• **Task goal**
Each line of the data should be repeated precisely.

######

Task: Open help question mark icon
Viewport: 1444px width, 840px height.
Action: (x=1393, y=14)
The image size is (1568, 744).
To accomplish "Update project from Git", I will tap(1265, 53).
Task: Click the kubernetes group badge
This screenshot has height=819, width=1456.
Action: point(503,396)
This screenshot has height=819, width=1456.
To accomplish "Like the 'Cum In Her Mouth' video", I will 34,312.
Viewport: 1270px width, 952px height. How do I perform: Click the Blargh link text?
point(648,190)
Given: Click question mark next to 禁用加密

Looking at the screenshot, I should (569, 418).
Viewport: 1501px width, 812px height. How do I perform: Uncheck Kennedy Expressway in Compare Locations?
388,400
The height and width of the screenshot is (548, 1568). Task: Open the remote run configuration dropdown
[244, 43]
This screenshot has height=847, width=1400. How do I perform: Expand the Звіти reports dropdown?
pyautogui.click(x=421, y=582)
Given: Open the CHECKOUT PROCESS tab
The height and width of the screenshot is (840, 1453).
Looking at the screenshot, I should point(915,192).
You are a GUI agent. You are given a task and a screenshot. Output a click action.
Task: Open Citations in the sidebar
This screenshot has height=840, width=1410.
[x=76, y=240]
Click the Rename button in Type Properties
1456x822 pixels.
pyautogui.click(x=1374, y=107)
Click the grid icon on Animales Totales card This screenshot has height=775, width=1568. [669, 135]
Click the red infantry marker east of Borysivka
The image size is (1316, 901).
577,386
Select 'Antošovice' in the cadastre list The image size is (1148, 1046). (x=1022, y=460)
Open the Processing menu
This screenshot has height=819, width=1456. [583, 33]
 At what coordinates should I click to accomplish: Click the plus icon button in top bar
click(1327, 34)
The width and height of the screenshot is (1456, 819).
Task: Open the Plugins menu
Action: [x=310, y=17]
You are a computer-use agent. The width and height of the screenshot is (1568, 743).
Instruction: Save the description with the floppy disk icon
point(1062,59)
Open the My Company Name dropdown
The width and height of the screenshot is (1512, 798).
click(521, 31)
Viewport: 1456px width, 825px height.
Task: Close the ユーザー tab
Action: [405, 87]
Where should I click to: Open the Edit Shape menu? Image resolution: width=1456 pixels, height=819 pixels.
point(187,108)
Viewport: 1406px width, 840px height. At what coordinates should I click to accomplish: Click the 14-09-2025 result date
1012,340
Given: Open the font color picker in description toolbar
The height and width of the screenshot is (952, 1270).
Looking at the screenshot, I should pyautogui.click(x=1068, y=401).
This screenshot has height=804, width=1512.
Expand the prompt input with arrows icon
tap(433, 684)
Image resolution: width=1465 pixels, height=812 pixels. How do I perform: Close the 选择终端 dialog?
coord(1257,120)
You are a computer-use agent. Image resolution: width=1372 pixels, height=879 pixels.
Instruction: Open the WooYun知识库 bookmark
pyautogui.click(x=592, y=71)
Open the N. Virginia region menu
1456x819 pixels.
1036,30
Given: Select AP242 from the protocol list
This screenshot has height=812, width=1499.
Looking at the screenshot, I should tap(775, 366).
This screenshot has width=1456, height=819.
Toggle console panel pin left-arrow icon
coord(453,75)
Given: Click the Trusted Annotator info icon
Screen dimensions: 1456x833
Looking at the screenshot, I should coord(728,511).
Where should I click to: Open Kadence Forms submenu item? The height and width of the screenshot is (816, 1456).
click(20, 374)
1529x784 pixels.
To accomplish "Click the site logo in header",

######

• **Exercise result**
Task: Open help question mark icon
Viewport: 1444px width, 840px height.
Action: (x=1393, y=14)
The image size is (1568, 744).
To accomplish "Update project from Git", I will tap(1265, 53).
Task: Click the kubernetes group badge
This screenshot has height=819, width=1456.
Action: point(503,396)
This screenshot has height=819, width=1456.
To accomplish "Like the 'Cum In Her Mouth' video", I will 34,312.
Viewport: 1270px width, 952px height. How do I perform: Click the Blargh link text?
point(648,190)
Given: Click question mark next to 禁用加密

Looking at the screenshot, I should (569, 418).
Viewport: 1501px width, 812px height. How do I perform: Uncheck Kennedy Expressway in Compare Locations?
388,400
The height and width of the screenshot is (548, 1568). Task: Open the remote run configuration dropdown
[244, 43]
This screenshot has height=847, width=1400. How do I perform: Expand the Звіти reports dropdown?
pyautogui.click(x=421, y=582)
Given: Open the CHECKOUT PROCESS tab
The height and width of the screenshot is (840, 1453).
Looking at the screenshot, I should point(915,192).
You are a GUI agent. You are given a task and a screenshot. Output a click action.
Task: Open Citations in the sidebar
This screenshot has height=840, width=1410.
[x=76, y=240]
Click the Rename button in Type Properties
1456x822 pixels.
pyautogui.click(x=1374, y=107)
Click the grid icon on Animales Totales card This screenshot has height=775, width=1568. [669, 135]
Click the red infantry marker east of Borysivka
The image size is (1316, 901).
577,386
Select 'Antošovice' in the cadastre list The image size is (1148, 1046). (x=1022, y=460)
Open the Processing menu
This screenshot has height=819, width=1456. [583, 33]
 At what coordinates should I click to accomplish: Click the plus icon button in top bar
click(1327, 34)
The width and height of the screenshot is (1456, 819).
Task: Open the Plugins menu
Action: [x=310, y=17]
You are a computer-use agent. The width and height of the screenshot is (1568, 743).
Instruction: Save the description with the floppy disk icon
point(1062,59)
Open the My Company Name dropdown
The width and height of the screenshot is (1512, 798).
click(521, 31)
Viewport: 1456px width, 825px height.
Task: Close the ユーザー tab
Action: [405, 87]
Where should I click to: Open the Edit Shape menu? Image resolution: width=1456 pixels, height=819 pixels.
point(187,108)
Viewport: 1406px width, 840px height. At what coordinates should I click to accomplish: Click the 14-09-2025 result date
1012,340
Given: Open the font color picker in description toolbar
The height and width of the screenshot is (952, 1270).
Looking at the screenshot, I should pyautogui.click(x=1068, y=401).
This screenshot has height=804, width=1512.
Expand the prompt input with arrows icon
tap(433, 684)
Image resolution: width=1465 pixels, height=812 pixels. How do I perform: Close the 选择终端 dialog?
coord(1257,120)
You are a computer-use agent. Image resolution: width=1372 pixels, height=879 pixels.
Instruction: Open the WooYun知识库 bookmark
pyautogui.click(x=592, y=71)
Open the N. Virginia region menu
1456x819 pixels.
1036,30
Given: Select AP242 from the protocol list
This screenshot has height=812, width=1499.
Looking at the screenshot, I should tap(775, 366).
This screenshot has width=1456, height=819.
Toggle console panel pin left-arrow icon
coord(453,75)
Given: Click the Trusted Annotator info icon
Screen dimensions: 1456x833
Looking at the screenshot, I should coord(728,511).
Where should I click to: Open Kadence Forms submenu item? The height and width of the screenshot is (816, 1456).
click(20, 374)
1529x784 pixels.
To accomplish "Click the site logo in header",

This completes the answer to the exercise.